#### WHAT IS REQUIRED
Two lines mark the range in the entries below: the one holding "Image resolution: width=1354" and the one holding "Go to the Content". Set down those two and all lines between them, exactly.

#### DATA SHOWN
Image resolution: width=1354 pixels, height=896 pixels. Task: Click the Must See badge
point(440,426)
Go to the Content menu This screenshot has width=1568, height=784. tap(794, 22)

---

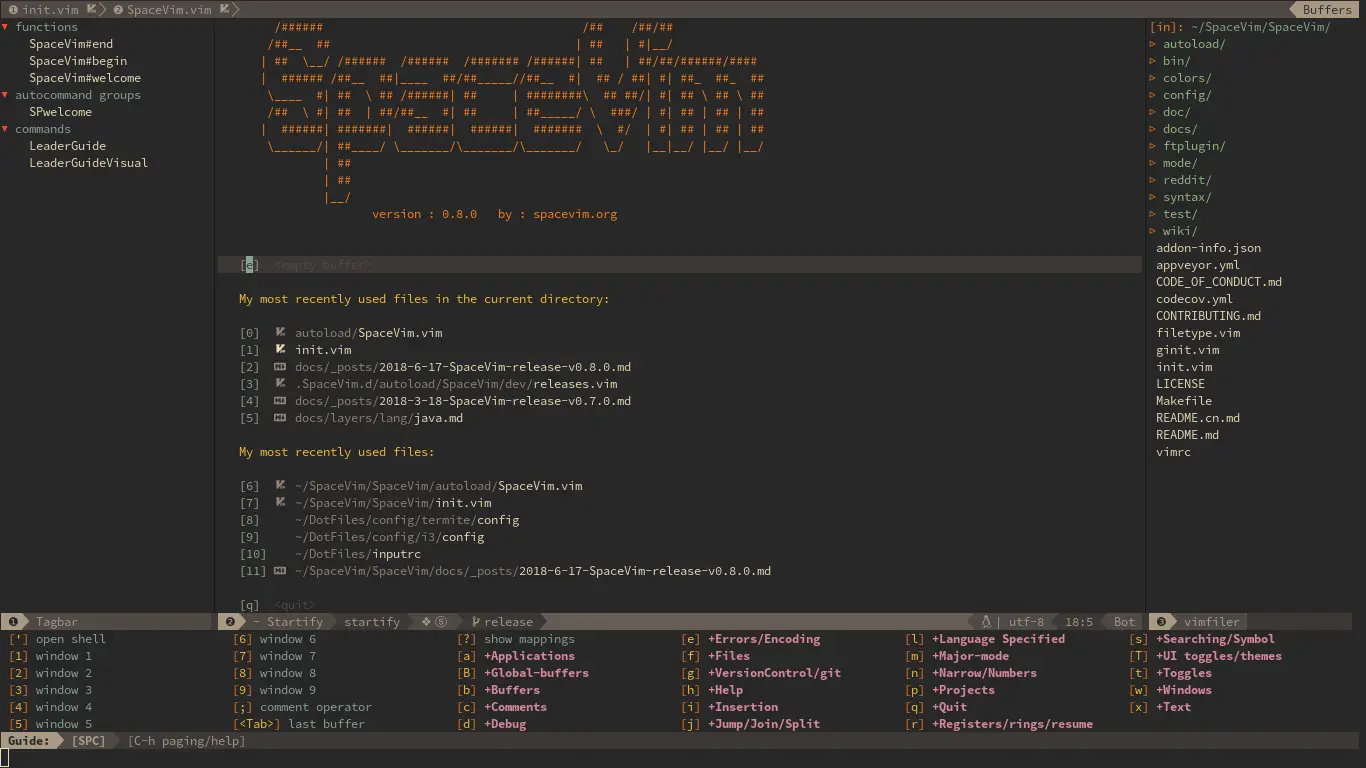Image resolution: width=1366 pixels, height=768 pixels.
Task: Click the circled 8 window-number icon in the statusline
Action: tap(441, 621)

#### PROBLEM SOLUTION
Image resolution: width=1354 pixels, height=896 pixels. Task: Click the Must See badge
point(440,426)
Go to the Content menu This screenshot has width=1568, height=784. tap(794, 22)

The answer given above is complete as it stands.